Crise pode gerar efeito reverso

A crise desencadeada pelo coronavírus irá, certamente, desacelerar as interações entre os países e suas operações comerciais, mas não a ponto de instaurar uma desglobalização, segundo especialistas.

Segundo Hubertus Bardt, diretor de pesquisa do IW (Instituto de Economia Alemã), existe a avaliação de que a paralisação de indústrias para conter a disseminação do coronavírus expôs a interdependência entre os países e a fragilidade de suas atividades comerciais sem a interação com o exterior. A cautela para mitigar essas deficiências acelerariam o processo de globalização.

“Se antes o mais importante era obter um insumo pelo custo mais baixo, agora, por questão de segurança, as empresas vão começar a olhar para produções em regiões mais próximas e vão querer diversificar o local de produção”, disse Bardt em publicação. “Só que isso tem custos adicionais, que vão acabar dificultando e desacelerando a integração das cadeias globais de valor.”

Com uma ideia similar, a pesquisadora Lisandra Flach, do Ifo-Institut (Instituto de Pesquisa Econômica da Universidade de Munique), afirmou que o aprendizado desta crise é a necessidade da diversificação da cadeia produtiva do país, sem depender de um único centro, o que fortaleceria a globalização em si.

“Vejamos o caso da Alemanha: a penicilina do país vem quase exclusivamente da China. Um lockdown lá traz um efeito devastador para o setor que depende deste insumo”, afirmou a estudiosa em publicação.

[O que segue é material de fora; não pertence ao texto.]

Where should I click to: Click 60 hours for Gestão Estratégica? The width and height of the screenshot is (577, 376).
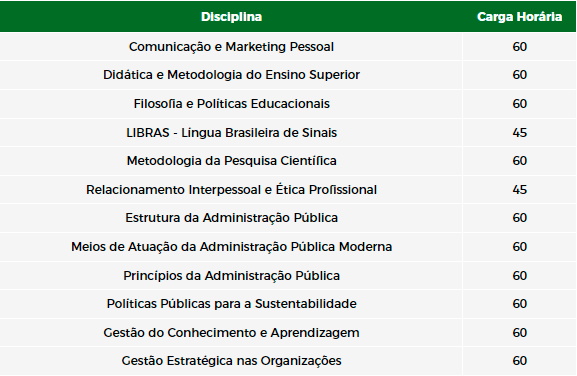[520, 361]
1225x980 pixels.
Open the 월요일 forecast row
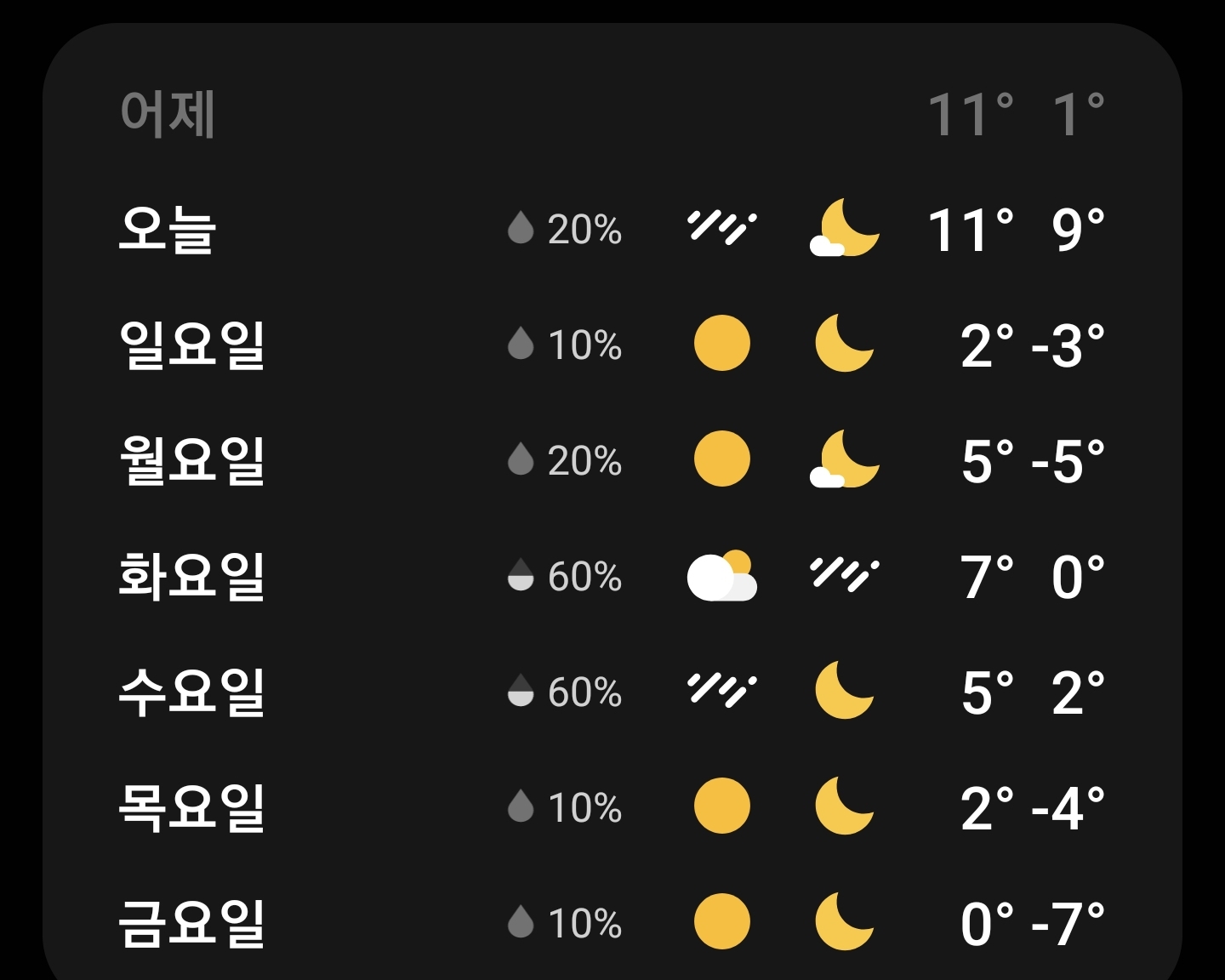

A pesquisadora, no entanto, afirma que entende como precipitada a avaliação de que o mundo está passando e passará por uma desglobalização gerada pelo coronavírus. “Não gosto de usar esse termo porque a exportação e importação continuam crescendo. Uma redução da velocidade da globalização acho que demonstra melhor o processo atual”, salienta.